DX56
Shared Decision Making in Multiple Sclerosis: Lessons Learned from Creating New Dmt Option Grid Decision Support Tools

Friday, May 29, 2015
Griffin Hall
Karen Winn, NP, MSN, DNP , School of Nursing, MGH Institute of Health Professions, Boston, MA, Boston, MA
Brant J. Oliver, PhD, NP, MSN, MPH, MSCN , School of Nursing, MGH Institute of Health Professions, Boston, MA, Boston, MA
Pamela Newland, PhD, RN , Nursing, Goldfarb School of Nursing, St. Louis, MO



Background: Option Grids (OGs) are a type of online, concise decision support presented in a one-page grid format. They are developed using a bounded-rationality approach and are evidence-based, peer-reviewed, and patient-advised. OGs are used for preference-sensitive decisions in a shared decision-making approach in the clinical setting. No single disease-modifying therapy (DMT) has yet been identified as the optimal effective care treatment for all multiple sclerosis (MS) patients, making DMT decisions highly preference-sensitive. We recently created two OGs for DMTs in MS. 

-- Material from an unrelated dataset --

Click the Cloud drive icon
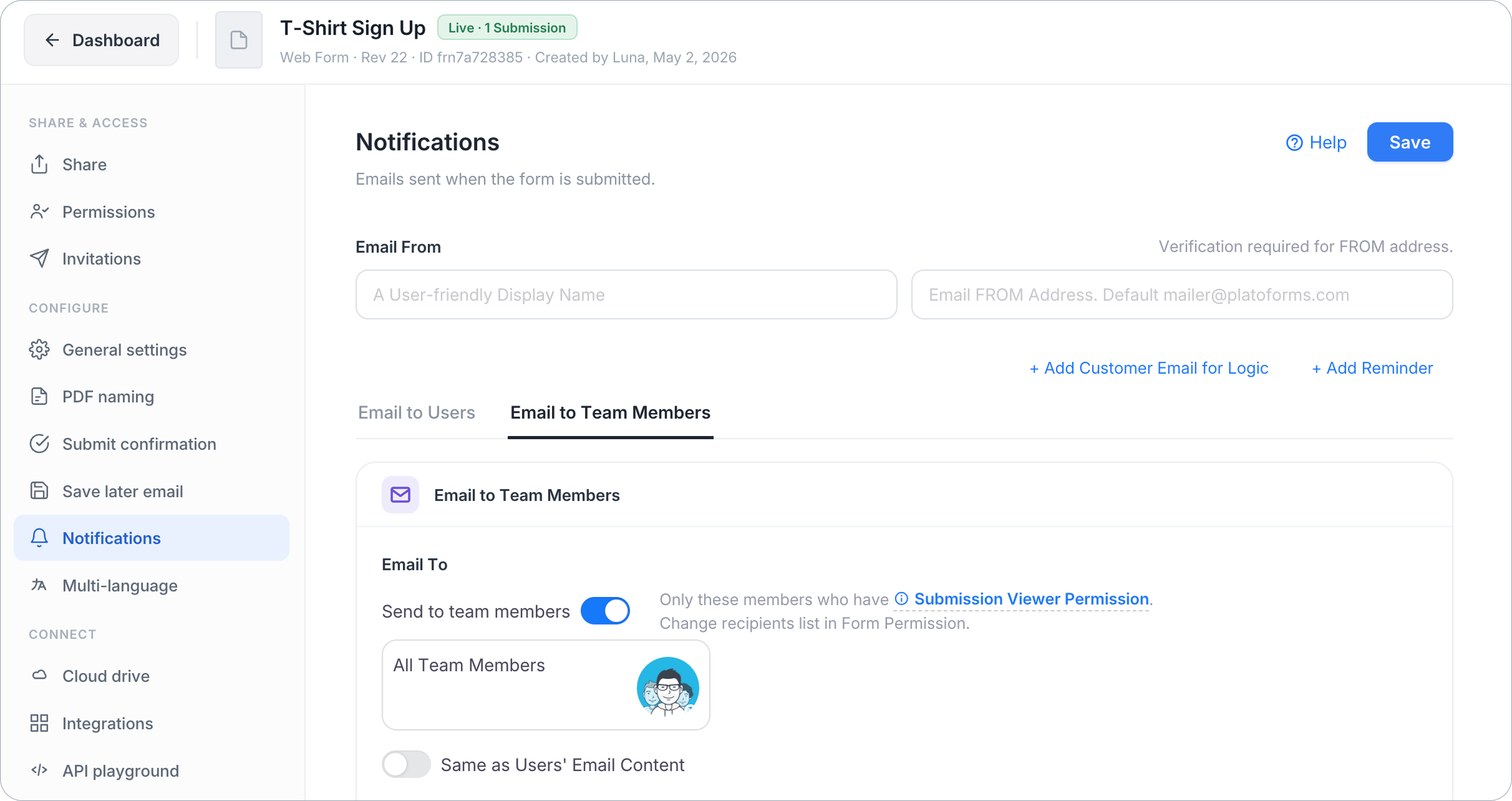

Objectives: To describe the lessons learned during development of the OGs for DMT treatment in MS. 

Methods: The OGs were developed using a four-part process which included evidence synthesis of DMTs, review of OGs by an expert panel of MS clinicians and scientists, feedback from patient focus groups, and commentary by shared decision-making and decision science experts. In order to present a fair and equal comparison of options across all agents, decisions had to be made in terms of the chosen clinical studies (such as time frame, quality of study, and clinical outcomes) and content of options. To comply with the one-page format and sixth grade reading level that OGs use, editing decisions were made in terms of the presentation of data. The evidence document accompanying each OG transparently describes the criteria used to generate the information about each option.

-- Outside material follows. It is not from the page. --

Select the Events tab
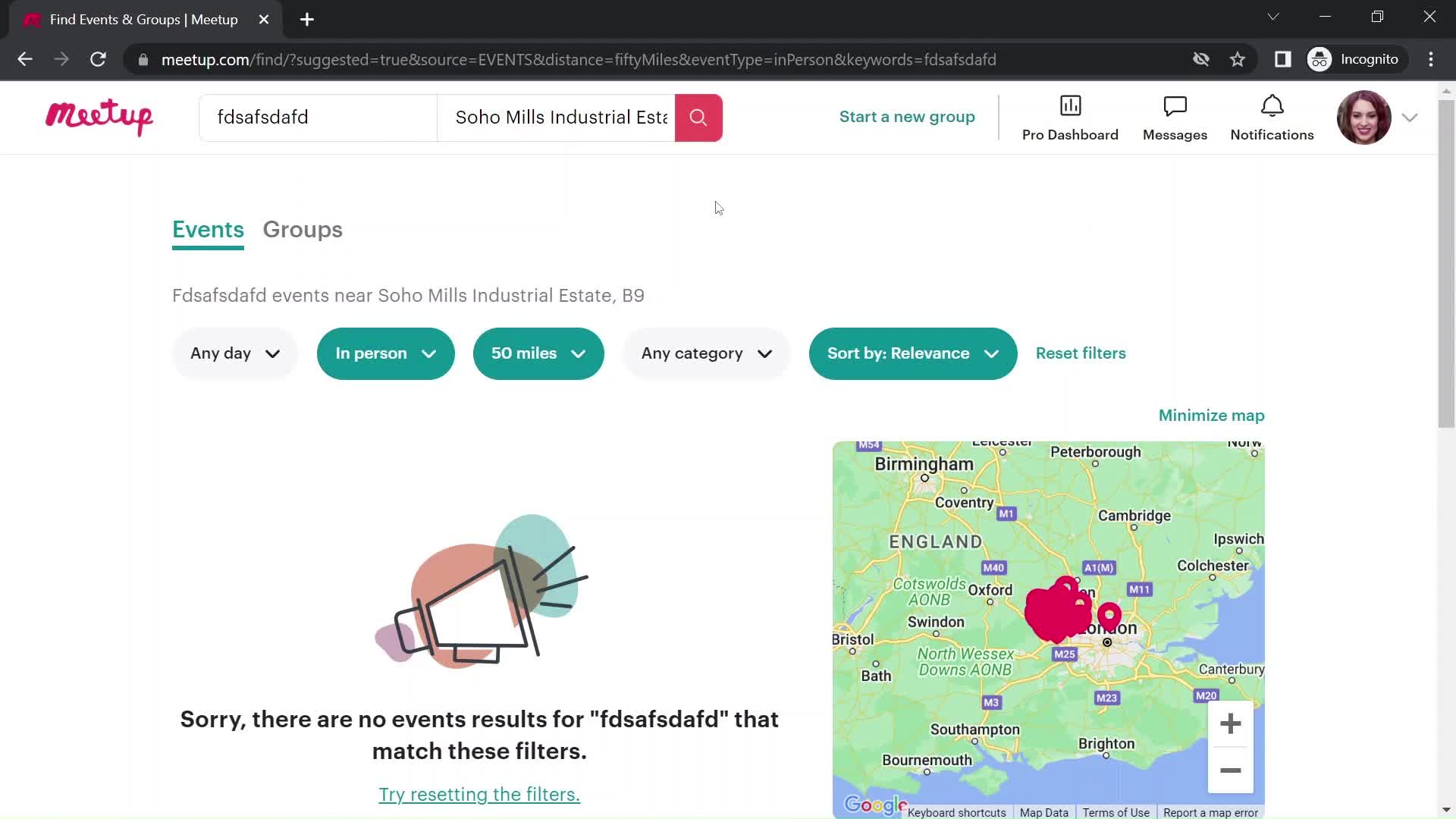This screenshot has height=819, width=1456. (x=207, y=229)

Results: Development of the OGs was initiated in Summer 2012, with anticipated publication by Spring 2014 on the Option Grid Collaborative website, where they will be freely available in the public domain at http://www.optiongrid.org/optiongrids.php. Challenges during the development and editing process regarding selection of studies, content, and presentation of data were met and resolved. Specific challenges encountered included tradeoffs between specificity and usability, brevity and exhaustiveness, detail and compliance with bounded rationality approach.  Peer review and patient focus group feedback suggest that the OGs will be practical, feasible to use, and helpful to patients and caregivers. 

Conclusions: Evidence-based, peer-reviewed, and patient-advised OGs for DMTs in RRMS can be incorporated in the clinical setting in a shared decision-making approach, and have the potential to increase patient empowerment and decision quality in DMT treatment decisions. Clinical testing will follow to explore the effects of OGs on DMT decision quality and treatment adherence.